Conditional Permutation Invariant Flows
Berend Zwartsenberg, Adam \'Scibior, Matthew Niedoba, Vasileios, Lioutas, Yunpeng Liu, Justice Sefas, Setareh Dabiri, Jonathan Wilder, Lavington, Trevor Campbell, Frank Wood

TL;DR
This paper introduces a new permutation-invariant flow model for set data that effectively generates complex, conditioned outputs like traffic scenes and object bounding boxes, outperforming existing methods.
Contribution
It proposes a novel continuous normalizing flow with permutation-equivariant dynamics driven by neural networks, enabling efficient and realistic set data generation conditioned on auxiliary information.
Findings
Outperforms non-permutation invariant baselines in log likelihood
Generates realistic traffic scenes conditioned on maps
Produces accurate object bounding boxes conditioned on images
Abstract
We present a novel, conditional generative probabilistic model of set-valued data with a tractable log density.

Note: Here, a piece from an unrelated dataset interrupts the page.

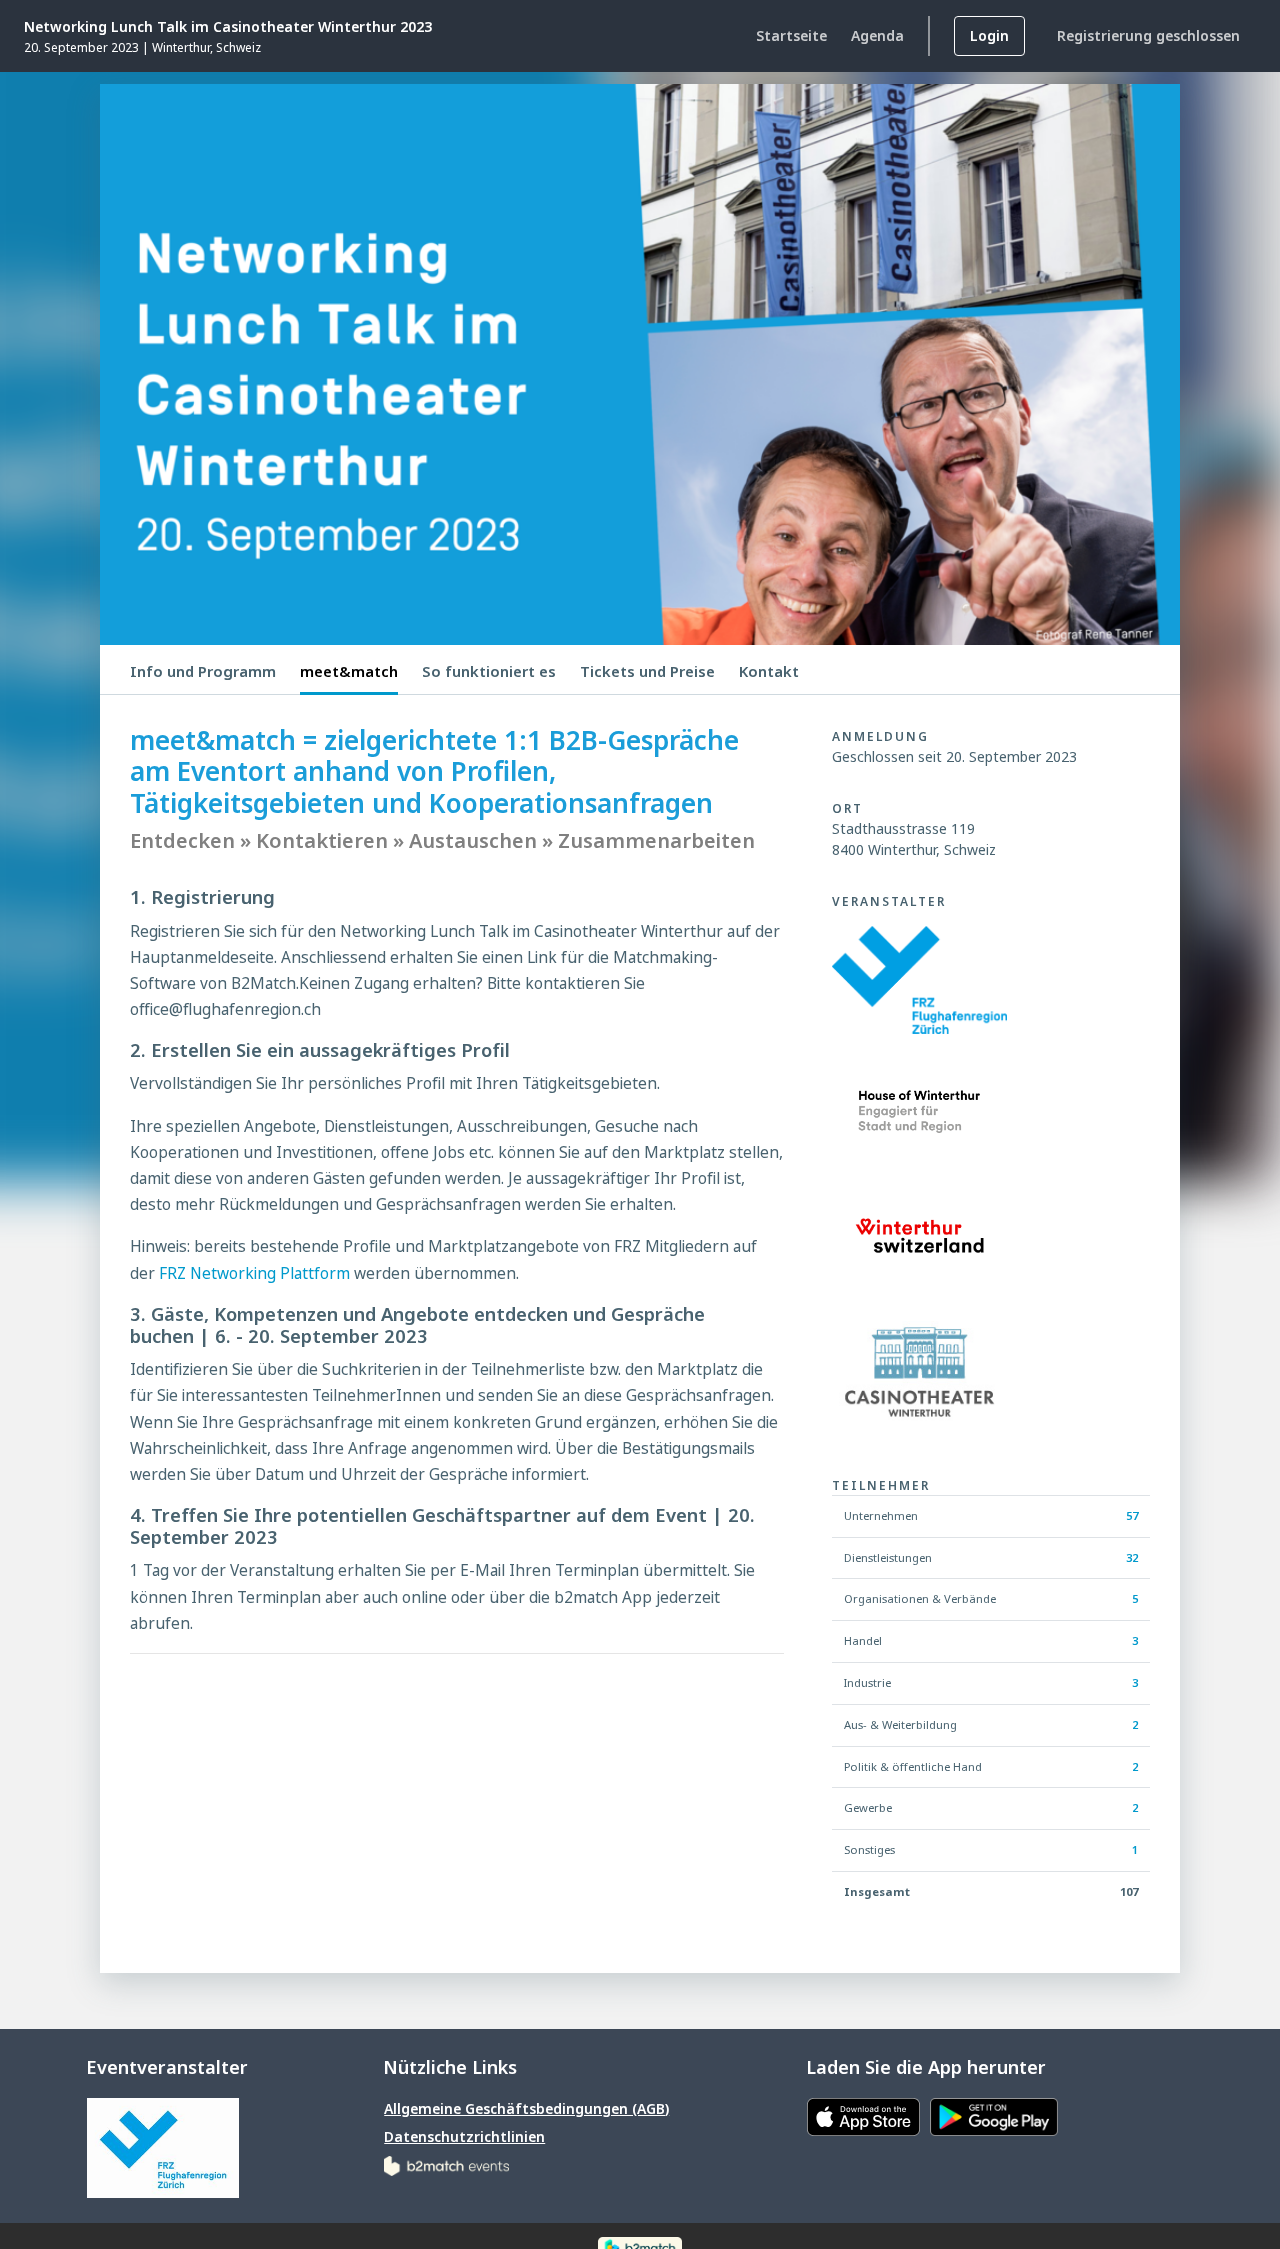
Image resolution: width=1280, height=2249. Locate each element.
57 (1132, 1515)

This model is a continuous normalizing flow governed by permutation equivariant dynamics. These dynamics are driven by a learnable per-set-element term and pairwise interactions, both parametrized by deep neural networks. We illustrate the utility of this model via applications including (1) complex traffic scene generation conditioned on visually specified map information, and (2) object bounding box generation conditioned directly on images. We train our model by maximizing the expected likelihood of labeled conditional data under our flow, with the aid of a penalty that ensures the dynamics are smooth and hence efficiently solvable. Our method significantly outperforms non-permutation invariant baselines in terms of log likelihood and domain-specific metrics (offroad,…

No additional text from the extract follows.